Wednesday, May 1, 2013

Moving to C++

GCC 4.8 was recently released. This is the first GCC release that is written in C++ instead of C. Which got me thinking ...

Would this make sense for PostgreSQL?

I think it's worth a closer look.

Much of GCC's job isn't actually that much different from PostgreSQL. It parses language input, optimizes it, and produces some output. It doesn't have a storage layer, it just produces code that someone else runs. Also note that Clang and LLVM are written in C++. I think it would be fair to say that these folks are pretty well informed about selecting a programming language for their job.

It has become apparent to me that C is approaching a dead end. Microsoft isn't updating their compiler to C99, advising people to move to C++ instead. So as long as PostgreSQL (or any other project, for that matter) wants to support that compiler, they will be stuck on C89 forever. That's a long time. We have been carefully introducing the odd post-C89 feature, guarded by configure checks and #ifdefs, but that will either come to an end, or the range of compilers that actually get the full benefit of the code will become narrower and narrower.

C++ on the other hand is still a vibrant language. New standards come out and get adopted by compiler writers. You know how some people require Java 7 or Python 2.7 or Ruby 1.9 for their code? You wish you could have that sort of problem for your C code! With C++ you reasonably might.

I'm also sensing that at this point there are more C++ programmers than C programmers in the world. So using C++ might help grow the project better. (Under the same theory that supporting Windows natively would attract hordes of Windows programmers to the project, which probably did not happen.)

Moving to C++ wouldn't mean that you'd have to rewrite all your code as classes or that you'd have to enter template hell. You could initially consider a C++ compiler a pickier C compiler, and introduce new language features one by one, as you had done before.

Most things that C++ is picky about are things that a C programmer might appreciate anyway. For example, it refuses implicit conversions between void pointers and other pointers, or intermixing different enums.
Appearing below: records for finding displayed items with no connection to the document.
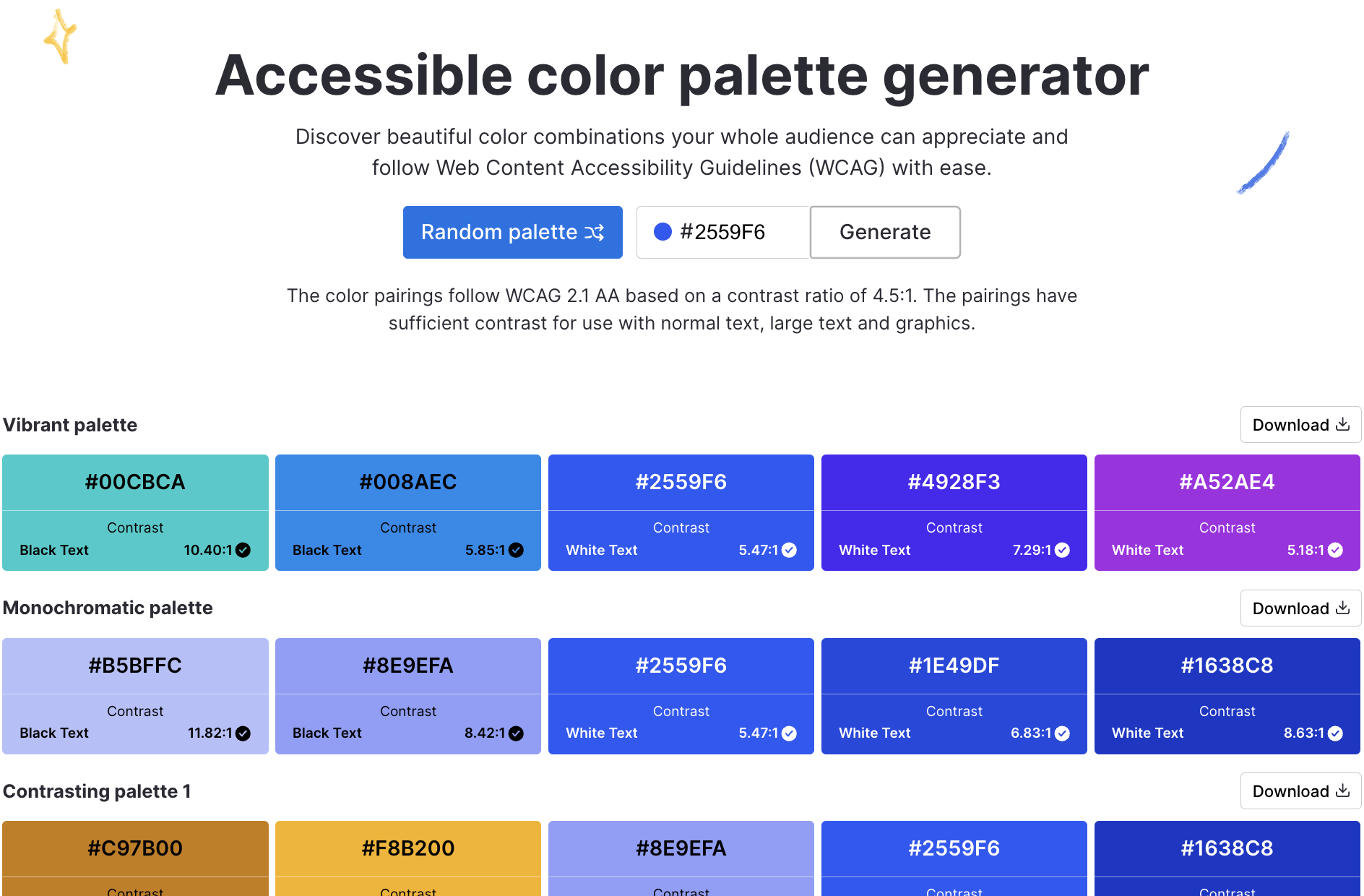Click the shuffle icon in Random palette
The width and height of the screenshot is (1364, 896).
tap(594, 233)
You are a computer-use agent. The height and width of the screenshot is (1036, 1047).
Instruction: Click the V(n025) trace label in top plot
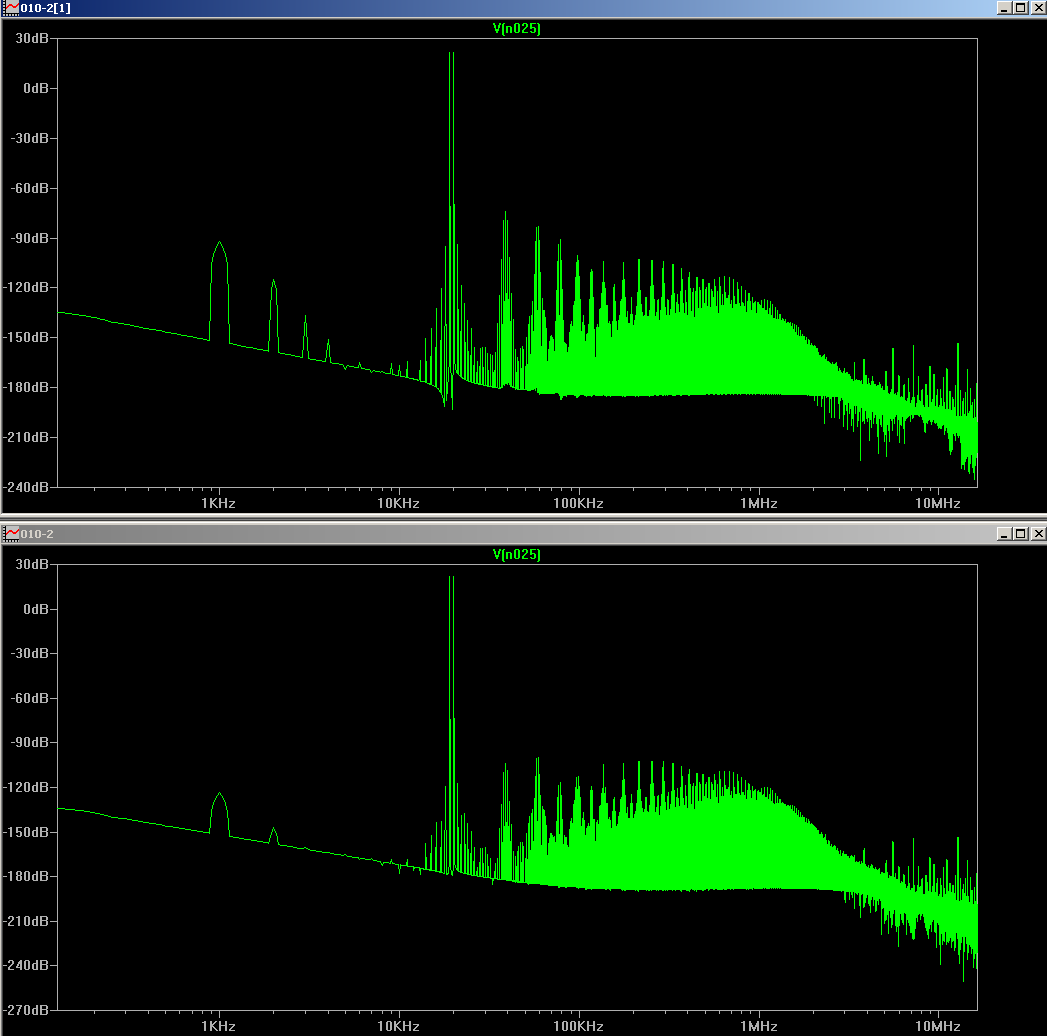pyautogui.click(x=517, y=29)
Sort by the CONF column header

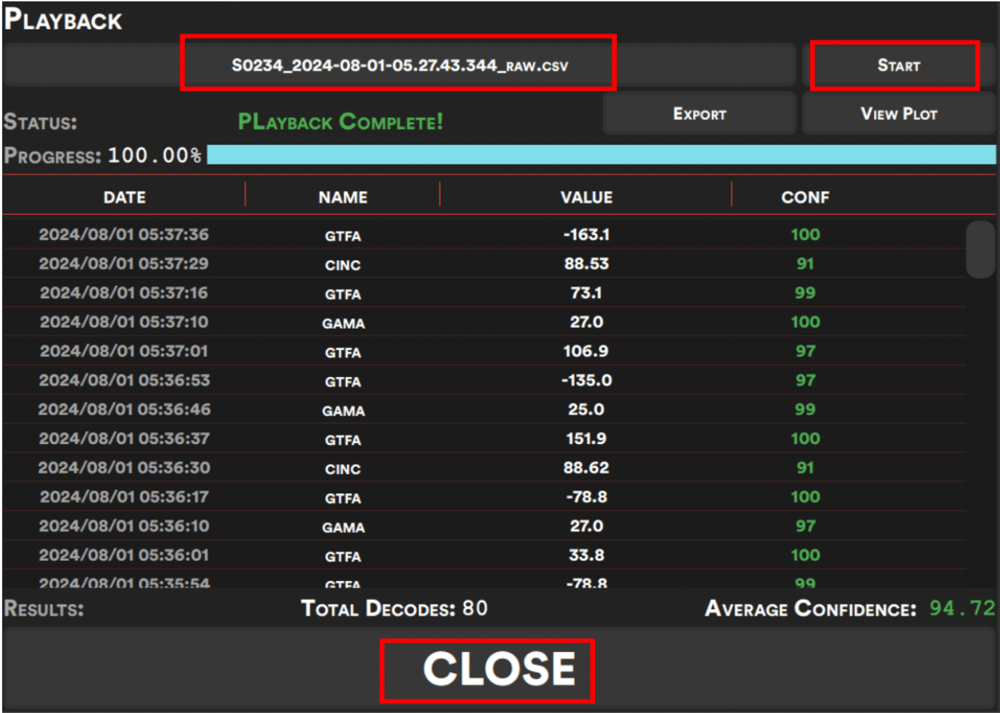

Actually, if you review various design discussions about the behavior of SQL-level types, functions, and type casts in PostgreSQL, PostgreSQL users and developers generally lean on the side of a strict type system. C++ appears to be much more in line with that thinking.

There are also a number of obvious areas where having the richer language and the richer standard library of C++ would simplify coding, reduce repetition, and avoid bugs: memory and string handling; container types such as lists and hash tables; fewer macros necessary; the node management in the backend screams class hierarchy; things like xlog numbers could be types with operators; careful use of function overloading could simplify some complicated internal APIs. There are more. Everyone probably has their own pet peeve here.

I was looking for evidence of this C++ conversion in the GCC source code, and it's not straightforward to find. As a random example, consider gimple.c. It looks like a normal C source file at first glance. It is named .c after all. But it actually uses C++ features (exercise for the reader to find them), and the build process compiles it using a C++ compiler.

LWN has an article about how GCC moved to C++.

Thoughts?

28 comments:

  1. Better start from scratch - as multithread, multicore database.

    ReplyDelete
    Replies
    1. You're right! Now that we have a good database engine that's widely praised and gaining mindshare rapidly, it's time to scrap all that working code and start over with radical new ideas.

      Delete
    2. Postgres is good database, but it is designed 25 years ago, lot of internal components are aged. I see a useless to pay time and energy for port to C++ without significant refactoring and redesign. Lot of internal patterns - list, nodes, executor, error handling should be implemented different in C++ probably. But deep changes are related to deep bugs and issues - anybody knows a issue related to KDE4 or GNOME3.

      Delete
    3. I'll see you in 25 years when your database is done

      ...and 25 years out of date.

      Delete
  2. Being neither a C++ programmer or C one, I find C much easier to read and has certainly given me a lot less hassle compiling.

    The biggest problems I've had is integrating C++ code dependencies (e.g. for PostGIS GEOS and even PL/V8 the V8 engine). That's where all my crashing happens. I'm not sure if your proposal makes things more difficult or worse. I suspect worse just because I get (possibly misguided) feeling that C++ is more sensitive to things like which GCC version each part is compiled with and ABI compatibility (which I still have no idea what that means)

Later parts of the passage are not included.